_YOUR GOAL:_
Skip the pictures. Quote every line below, exactly, from the one with "Given: Click the" through the final line.

[Collected data entries]
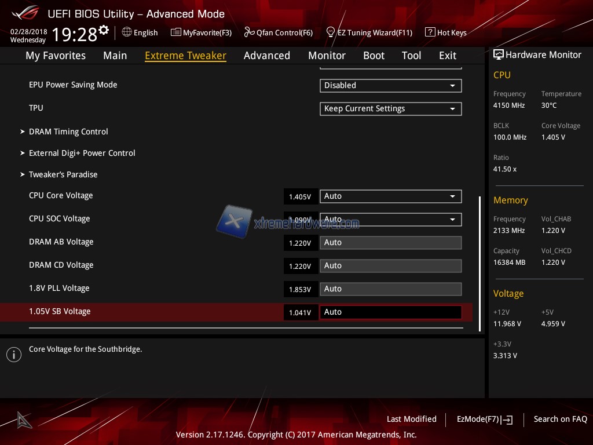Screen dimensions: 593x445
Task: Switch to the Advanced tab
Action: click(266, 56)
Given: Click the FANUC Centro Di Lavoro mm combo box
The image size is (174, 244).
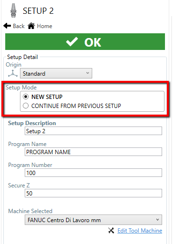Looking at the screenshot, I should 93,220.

_WRITTEN RESPONSE:_
Given: Click the FANUC Centro Di Lavoro mm combo box
The image size is (174, 244).
Looking at the screenshot, I should 93,220.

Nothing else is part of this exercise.